この記事で扱っていること
- デジタルタスクでカウンタもどきの操作をする方法
を紹介しています。
注意:すべてのエラーを確認しているわけではないので、記事の内容を実装する際には自己責任でお願いします。また、エラー配線は適当な部分があるので適宜修正してください。
LabVIEWで操作するDAQハードウェアには、エンコーダからの信号を入力してエッジを数えたり、信号のデューティー比や周波数を測定することができるカウンタ機能があります(ないものもあります)。
ただ、カウンタは一つのハードウェアに対して数に限りがあり、多くの信号を扱うことができません。
一方で、デジタルの入出力においては1つのポートに対しラインが複数(8つなど)あり、多くの信号を扱うことができます。
デジタルの入出力であってもソフトウェア的に処理することでカウンタのタスクと似たような機能を持たせることができるため、多くのデジタル信号を扱う際にカウンタタスクではなくデジタルタスクとしてエッジカウントやデューティー比および周波数測定を行えると便利だったりします。
本記事ではそのようなプログラムの構成例を紹介しています。
どんな結果になるか
フロントパネルには、デジタル入力用のデバイスを指定する部分とデジタル波形グラフ、そして各ラインで測定したカウント値を表示する数値配列の表示器があります。
実行すると、測定したラインでパルスが来ないと何も変わりませんが、パルス(エッジ)が来るとカウントが増えていきます。
あるいは、各ラインでのエッジカウント値をグラフではなく数値で表示することもできます。
こちらであっても、各ラインごとでエッジカウントしその値を表示させることができます。
ただし、測定されたカウント値は一度に大きく変わることがあります。それは、プログラムの仕組み上、エッジの数をまとめて数えるためです。この点についてはプログラムの構造として以下で紹介します。
プログラムの構造
プログラムの構造としては、各ラインを1チャンネルとしてそれぞれのチャンネルで得られた複数のデジタルデータ(をブール配列にしたもの)に対して「FALSEからTRUE」になったものをカウントしていくというやり方を採用しています。

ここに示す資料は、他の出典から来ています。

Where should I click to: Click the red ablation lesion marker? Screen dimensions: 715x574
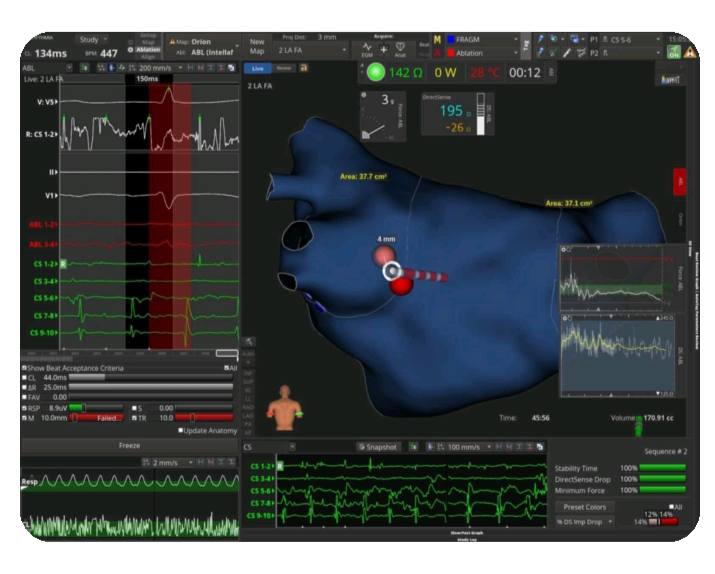(402, 287)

上で紹介した、グラフ表示、数値配列で表示するどちらのプログラムも理屈は同じです。
まずはグラフ表示する方のプログラムから。
デジタルのタスクは「各ラインで1チャンネル」としています。こうすることで、DAQmx読み取りで「Nチャンネル」と指定して各ラインの値を独立して扱いやすくなります。
また、実際にエッジカウントをしていくWhileループの中では各ループごとにDAQmx読み取りで取得したデータの中しか調べないので、一度にDAQmx読み取りで取得するデータの数を指定しておきます。
例えば「20」としておくと、各ループごとに測定したデジタル値(FalseかTrueか)を20個取得し、その中で「False→True」になった部分があればエッジカウント値を1増やします。これら20個のデータ全てでエッジがあるかを調べてから、カウントした値を表示させます。
そのため、この「一度にDAQmx読み取りで取得するデータの数」が小さいほど、エッジカウント値を細かく知ることができる一方で、値が小さすぎるとバッファからのデータ読み取りが遅すぎてエラーが起こる可能性が出るので注意します。
そしてWhileループに入る前には、配列初期化で、ブールデータとカウント値を記録しておくためのシフトレジスタの初期値を定めています。
ブールデータをためておくのは、あるラインに注目したときに、前のループの最後のブール値を次のループの最初のブール値と比べる事でエッジがあるかどうかを確認するためです。
エッジカウントを行うWhileループの中では、まず外側のForループの自動指標付け有効にした入力トンネルで1ラインで読み取ったブールデータ配列とし、これに対して内側のForループでエッジを検出するためにこのブールデータ配列一つ一つを調べるようにしています。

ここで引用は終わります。